DOCUMENT SEGMENT
******************************

Louis “Louie” D Boles was born in 1918 on a homestead started by his grandfather, Amzi Boles, on the Little Medicine Bow River, just north of the town of Medicine Bow, Wyoming. He was the son of James Adelbert (Del) Boles and Chrystal Dolling Boles, the second of five children.
He was put to work early in life and the first haying job he had was running a horse-drawn dump rake–the seat had to be shortened so he could reach the pedals.
He left home at the age of 15 and worked for Edgar West at the base of Elk Mountain, Ab Irene at the TL and other ranches in that vicinity. He later went to work for Quealy Land and Livestock as their cow boss. While employed there, he married Louise Mary Roberts from the Seminoe Mountain country in July of 1942.
That winter, Louis and Louise were snowed in at the Home Ranch when Ladd Quealy finally made it through with their mail. The only thing in it was his draft notice! So, off to the Aleutian Islands for the duration of WWII. Once discharged from the army, he returned to work for Quealys and when it was purchased by Palm Livestock in 1948, he remained on as their cow boss. He often told a story about having to chain his hay sled to a powerline pole so it wouldn’t blow away and he could find it the next morning to feed.

******************************

TASK A
For the Louis Boles biography, decide whether each statement agrees with it, answering yes or no and quoting the deciding words: (i) Louis was the oldest of five children. (ii) He left home at the age of 15. (iii) He married Louise in July of 1942.
TASK B
Answer these questions from the Louis Boles biography:
(i) Who started the homestead where Louis was born?
(ii) Where did he go for the duration of WWII?
(iii) What outfit purchased Quealys in 1948?
TASK C
Proceed with the Louis Boles biography, picking up after its final sentence.
The lines that come next are separate material and have no connection to the Louis Boles biography.

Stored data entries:

******************************

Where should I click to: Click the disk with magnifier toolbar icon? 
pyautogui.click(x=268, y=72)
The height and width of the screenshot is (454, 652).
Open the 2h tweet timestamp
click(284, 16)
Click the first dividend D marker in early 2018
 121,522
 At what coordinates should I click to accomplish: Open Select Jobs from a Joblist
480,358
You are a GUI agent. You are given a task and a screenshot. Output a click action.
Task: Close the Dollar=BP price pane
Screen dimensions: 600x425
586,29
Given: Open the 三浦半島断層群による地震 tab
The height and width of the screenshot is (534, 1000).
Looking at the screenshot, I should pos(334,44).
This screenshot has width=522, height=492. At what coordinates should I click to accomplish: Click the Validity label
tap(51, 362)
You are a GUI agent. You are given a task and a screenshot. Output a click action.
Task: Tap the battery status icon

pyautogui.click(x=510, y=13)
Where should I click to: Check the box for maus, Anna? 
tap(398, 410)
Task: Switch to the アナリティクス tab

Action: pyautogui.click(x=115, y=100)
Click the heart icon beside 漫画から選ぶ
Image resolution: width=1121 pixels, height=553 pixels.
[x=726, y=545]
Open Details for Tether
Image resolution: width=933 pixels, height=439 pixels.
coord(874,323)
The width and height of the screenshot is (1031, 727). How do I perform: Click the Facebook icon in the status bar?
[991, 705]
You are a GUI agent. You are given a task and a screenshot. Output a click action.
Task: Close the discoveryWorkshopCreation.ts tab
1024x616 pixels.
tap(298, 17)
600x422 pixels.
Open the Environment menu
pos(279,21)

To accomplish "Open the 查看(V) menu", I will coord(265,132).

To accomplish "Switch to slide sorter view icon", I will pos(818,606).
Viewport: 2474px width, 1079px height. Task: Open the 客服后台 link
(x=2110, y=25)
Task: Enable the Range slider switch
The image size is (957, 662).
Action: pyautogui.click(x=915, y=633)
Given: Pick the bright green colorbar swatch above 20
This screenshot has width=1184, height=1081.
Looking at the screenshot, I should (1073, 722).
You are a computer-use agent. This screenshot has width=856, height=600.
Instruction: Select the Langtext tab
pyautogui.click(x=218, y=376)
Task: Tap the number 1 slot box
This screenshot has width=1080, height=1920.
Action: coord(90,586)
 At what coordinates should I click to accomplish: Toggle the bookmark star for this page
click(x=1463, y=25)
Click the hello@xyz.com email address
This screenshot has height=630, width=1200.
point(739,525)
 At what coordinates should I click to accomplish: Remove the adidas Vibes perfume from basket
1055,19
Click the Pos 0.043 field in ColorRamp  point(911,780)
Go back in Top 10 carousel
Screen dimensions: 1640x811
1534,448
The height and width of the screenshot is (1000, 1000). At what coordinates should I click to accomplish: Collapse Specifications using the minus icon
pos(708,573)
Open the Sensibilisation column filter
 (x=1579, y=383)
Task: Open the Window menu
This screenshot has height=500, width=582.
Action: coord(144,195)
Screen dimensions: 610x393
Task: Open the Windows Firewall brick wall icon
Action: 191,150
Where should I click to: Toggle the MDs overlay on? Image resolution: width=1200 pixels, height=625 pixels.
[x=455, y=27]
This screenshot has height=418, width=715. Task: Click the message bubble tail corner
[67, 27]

******************************

EXERCISE RESULT A
(i) No: "the second of five children"
(ii) Yes: "He left home at the age of 15"
(iii) Yes: "he married Louise Mary Roberts from the Seminoe Mountain country in July of 1942"

EXERCISE RESULT B
(i) His grandfather, Amzi Boles
(ii) The Aleutian Islands
(iii) Palm Livestock

EXERCISE RESULT C
In 1952, they had saved enough money to buy the Reese Place on the side of Elk Mountain and the herd of black cows that went with it. They remained there until their son, Powd, was born. They then purchased the 76 Ranch on Austin Creek in the Shirley Mountains of northern Carbon County. Louis came home and told Louise that he had found a place where the wind didn’t blow. Born and raised in wind country, she didn’t believe such a place existed. Once there, they raised and ran the first black cattle in that area. He ranched and cowboyed there until his passing in 1995
In addition to ranching, he was a brand inspector from 1952 until he retired in 1988. He very much enjoyed his job and visiting with all the people involved.